• EXTRACT TO READ
>>>
SUMMARY OF THE INVENTION
[0013] However, as crystallization is performed at the relatively
low temperature of approximately 500.degree. C. to 850.degree. C.
in the above-described related-art heat treatment apparatus and the
method thereof, the size of the crystal grain diameter remains
approximately .PHI.2500 nm even when a long period of time for
approximately 30 hours are taken. There is a problem that it is
extremely difficult to increase the crystal grain diameter as heat
treatment at the high temperature is difficult, particularly for
realizing crystallization without causing damage and deformation of
the semiconductor layer on the inexpensive glass base material.
[0014] The present invention has been made for solving the above
problems in the related art, and an object thereof is to provide a
heat treatment apparatus and a heat treatment method capable of
increasing an average crystal grain diameter of a silicon film to
be several times as large as that of the related art, which leads
to improvement of the carrier diffusion length for mainly improving
characteristics of solar cells, displays and semiconductors.
[0015] In order to achieve the above object, a means to be
disclosed in the present invention includes a first temperature
mechanism having a heater heating a base material on the back side
of the base material as well as cooling the front surface of the
base material by using coolant on the front surface side of the
base material, a second temperature mechanism heating the front
surface side of the base material by using any of atmospheric
plasma unit, laser and a flash lamp, a third temperature mechanism
having a heater heating the base material from the front surface
side of the base material, in which the first to third temperature
mechanisms are sequentially arranged in this order, and a movement
mechanism relatively moves the first to third temperature
mechanisms.
<<<
• THINGS TO DO
A - Revise the patent excerpt's passage from "SUMMARY OF THE" up to and including "glass base material.", changing "inexpensive" to "low-cost".
B - Name every means the patent excerpt gives for the second temperature mechanism to heat the front surface side of the base material.

• EXTRACTED RECORDS
>>>
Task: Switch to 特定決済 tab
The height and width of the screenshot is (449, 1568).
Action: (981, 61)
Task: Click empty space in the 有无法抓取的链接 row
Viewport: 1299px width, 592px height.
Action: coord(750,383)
<<<
>>>
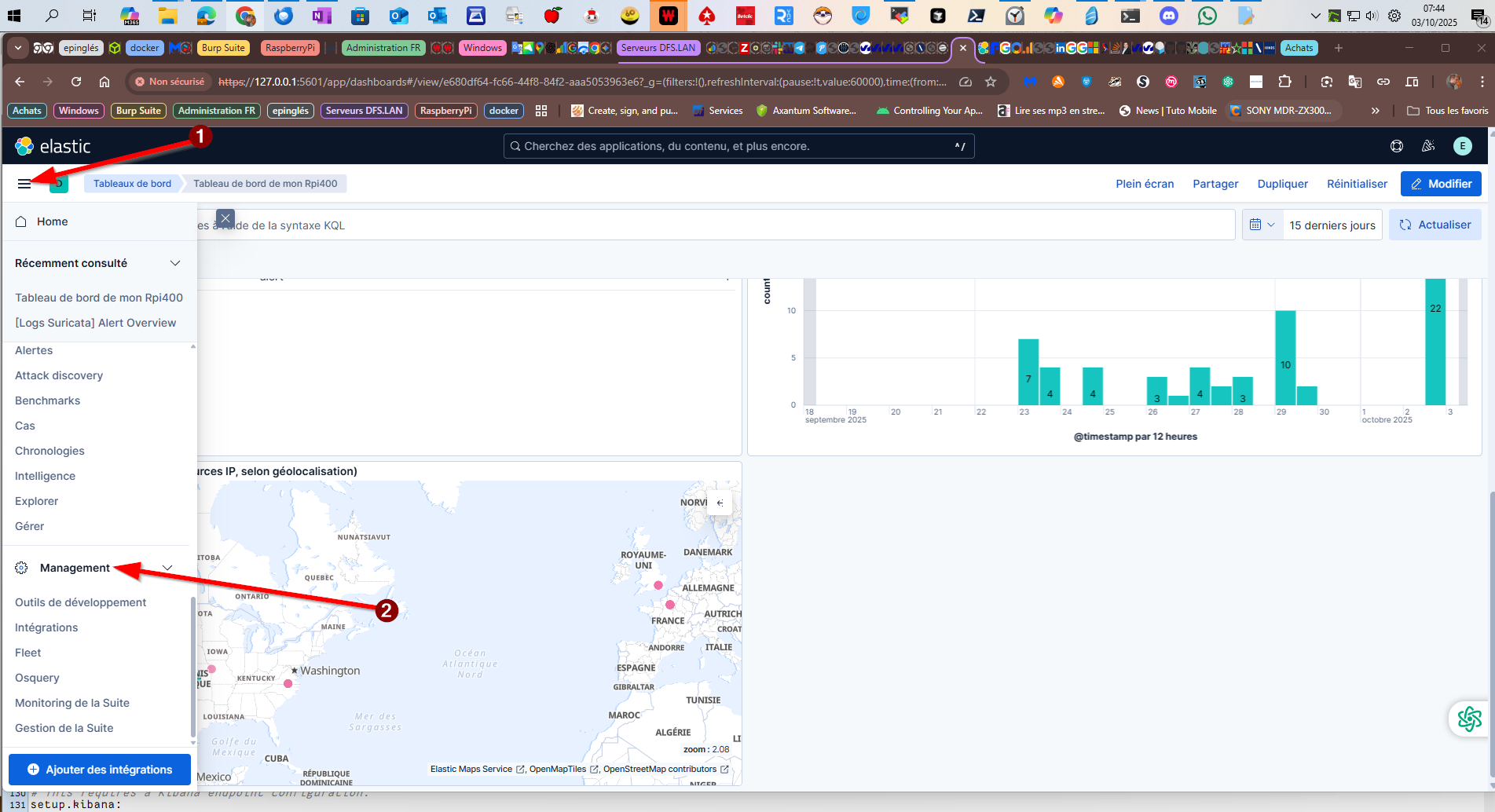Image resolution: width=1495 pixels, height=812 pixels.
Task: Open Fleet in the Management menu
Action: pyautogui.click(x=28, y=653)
<<<
• ANSWERS TO THE PROBLEMS
A -
SUMMARY OF THE INVENTION
[0013] However, as crystallization is performed at the relatively
low temperature of approximately 500.degree. C. to 850.degree. C.
in the above-described related-art heat treatment apparatus and the
method thereof, the size of the crystal grain diameter remains
approximately .PHI.2500 nm even when a long period of time for
approximately 30 hours are taken. There is a problem that it is
extremely difficult to increase the crystal grain diameter as heat
treatment at the high temperature is difficult, particularly for
realizing crystallization without causing damage and deformation of
the semiconductor layer on the low-cost glass base material.

B -
- Atmospheric plasma unit
- Laser
- Flash lamp